British Prime Minister Theresa May on Tuesday delivered her much anticipated speech about the UK’s approach and objectives when finally leaving the European Union.
READ: Pound climbs as Theresa May outlines how Brexit will happen
In her speech she said the final Brexit deal would be put to a vote by both Houses of the British Parliament before it takes effect. She also made it clear that the UK will not remain part of a single market, but would seek free trade agreements beyond EU countries.
Saiia’s Parshotam told Fin24 by phone that the UK may regard trade agreements with African countries as “easy wins” which they would want to cement while they’re negotiating new deals with EU countries separately.
New trade agreements with the UK, following their exit from the EU may be similar to the existing Economic Partnership Agreement (EPA) that South Africa and other South African Development Community (Sadc) member states signed in 2016.

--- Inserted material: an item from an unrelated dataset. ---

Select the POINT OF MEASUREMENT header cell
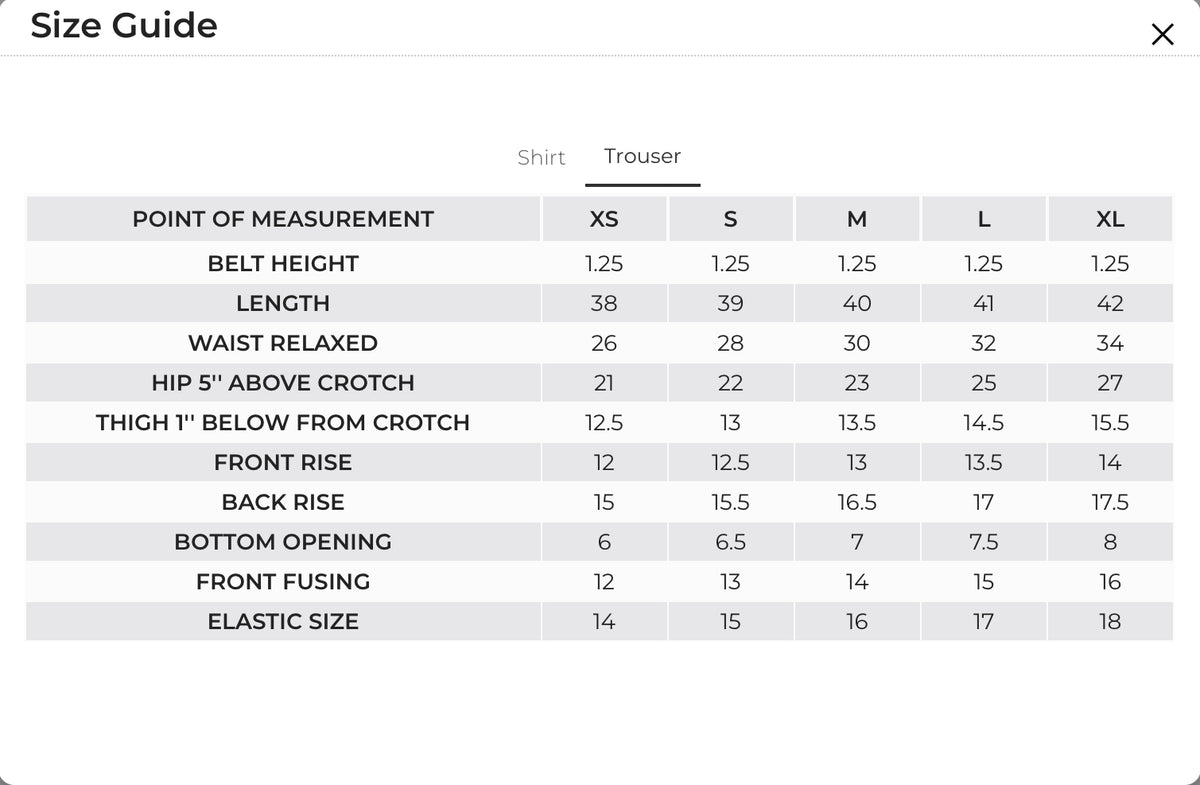Viewport: 1200px width, 785px height. [x=283, y=219]
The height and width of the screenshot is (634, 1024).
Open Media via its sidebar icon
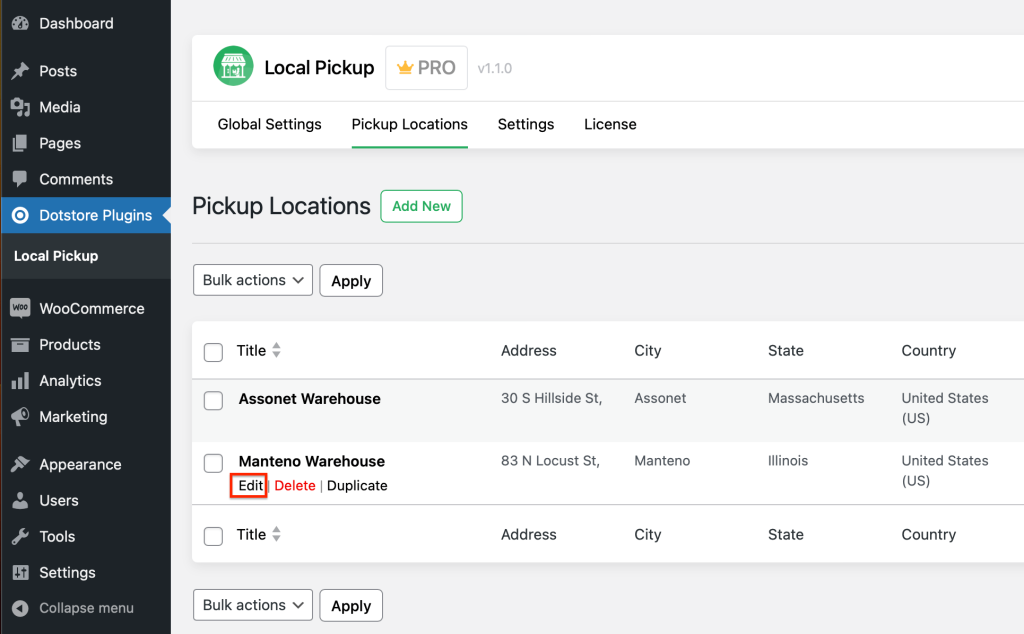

The EPA that was signed last year, replaced the former Trade Development and Cooperation Agreement (TDCA) with the EU, which had less favourable terms.
READ: How Brexit can be a boost for SA trade
“The EPA has favourable conditions for both parties and it’s likely that the UK under May will follow a similar agreement that is equally favourable,” Parshotam said. “Such an agreement (with the UK) may be tweaked a bit to suit both parties.”
She cautions however that the benefits derived from new trade agreements with the UK will depend a lot on the UK’s economic growth during this period and post-Brexit.
Some statistics show that South Africa is one of the largest recipients of British foreign direct investment (FDI) within Africa. But if the UK doesn’t experience sufficient growth it will have a knock-on effect on our key industries that are exporting to the UK,” Parshotam said.